Next Stop
June 02, 2026
Instead, you must seek the place YHWH your God will choose from among all your tribes to put the Divine Name for a dwelling place. To that place you must go.
~Deuteronomy 12:5 (Inclusive Bible translation)
You Are Here
We all have locations that are special to us. A place associated with a fond memory or an important event.
It can be as mundane as the room where you first read your favorite book. Or as momentous as the place where you met your future partner or spouse. It might even be connected to something sad or bittersweet, such as the place where your loved one’s ashes were dispersed or where they were buried.
The writers of Genesis also had places that they considered special. Such places included the location where the whole relationship between God and the world began, like the Garden. Or where an Israelite ancestor first encountered or were visited by God, such as the Oaks of Mamre. Not infrequently, it was a place where someone got into deep trouble and received unexpected help—for example, Beer-Sheba and Beer Lahai Roi. Or, more happily, a place where they met their future partner, like at the well at Nahor in Haran.
Many of these important places consist of or are marked by trees or sources of water. That’s because most of the journey of the Israelite ancestors took place in the Negev, which means “dry land” or “the south.” As the name suggests, it was a place not dissimilar to the American Southwest and to parts of Texas. It was bright and hot and sunny.

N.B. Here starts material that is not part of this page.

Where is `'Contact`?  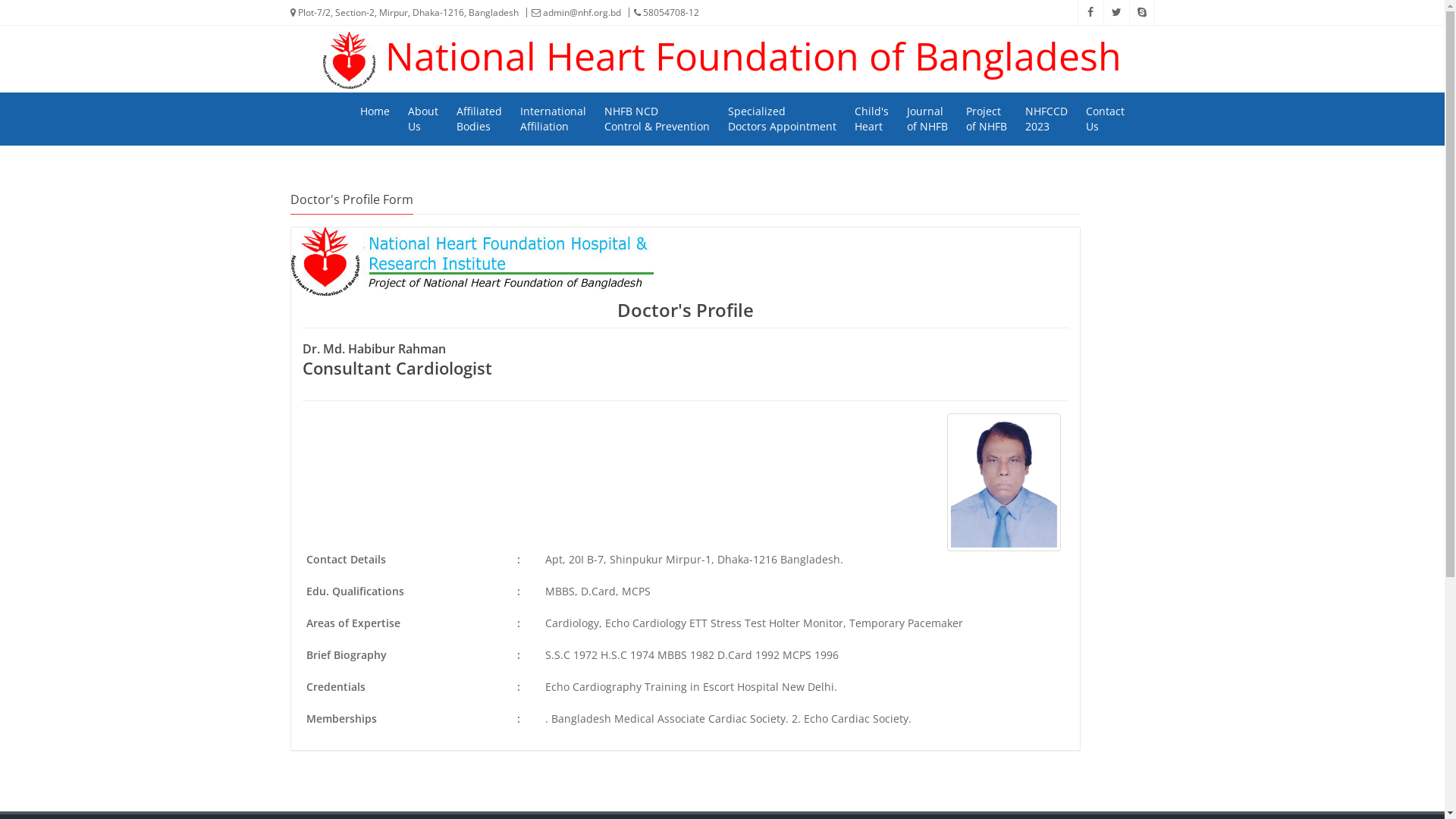
'Contact is located at coordinates (1104, 118).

No wonder the locations of trees or beer (which means “well” in Hebrew, though the English meaning works here too) were particularly noted. We too can resonate with the joy of encountering a large shade bearing tree or a drinking hole in the summer. In the midst of a long, hot, tiring walk, shade and water feel miraculous indeed. Worthy of celebration. Worthy of remembering.
These places were especially important because they were places of memory, of a bygone age. Many scholars think that the biblical writers, who were descendants of the figures discussed in Genesis, wrote about these places many hundreds of years after the events they describe. By the time they wrote these tales, the writers had been forcibly removed and exiled from their homeland. They were homesick and nostalgic. They longed to go back but couldn’t. Their only way to “return” and connect was through their memory, their stories, and their writing.

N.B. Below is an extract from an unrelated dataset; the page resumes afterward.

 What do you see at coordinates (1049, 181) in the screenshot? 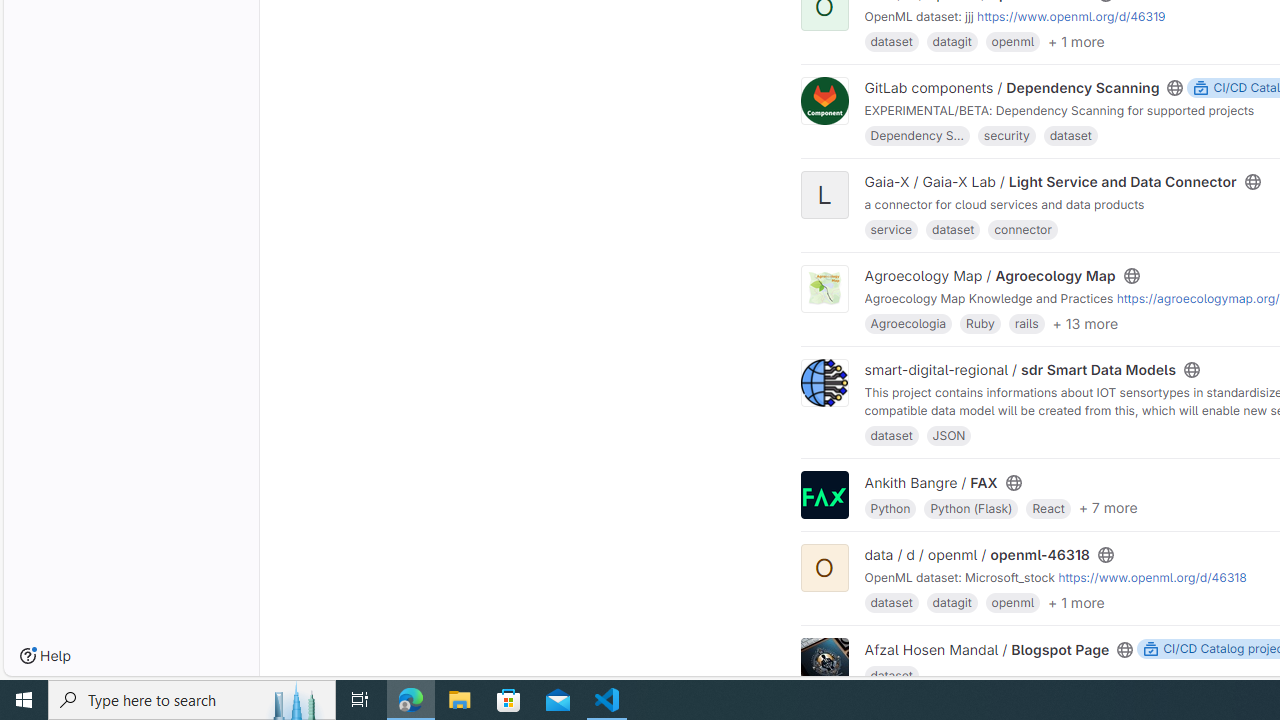
I see `'Gaia-X / Gaia-X Lab / Light Service and Data Connector'` at bounding box center [1049, 181].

The memory of these places, understandably, is bittersweet. Filled with longing, sadness, joy, and also hope. That’s why they wrote about these places and these figures — to remember and to keep a record in case their children or their children’s children ever got a chance to return some time in the future.
As Saint John's begins the new sermon series, I hope that these stories from Genesis resonate with you, sparking empathy and conjuring memories of the special places in your journey.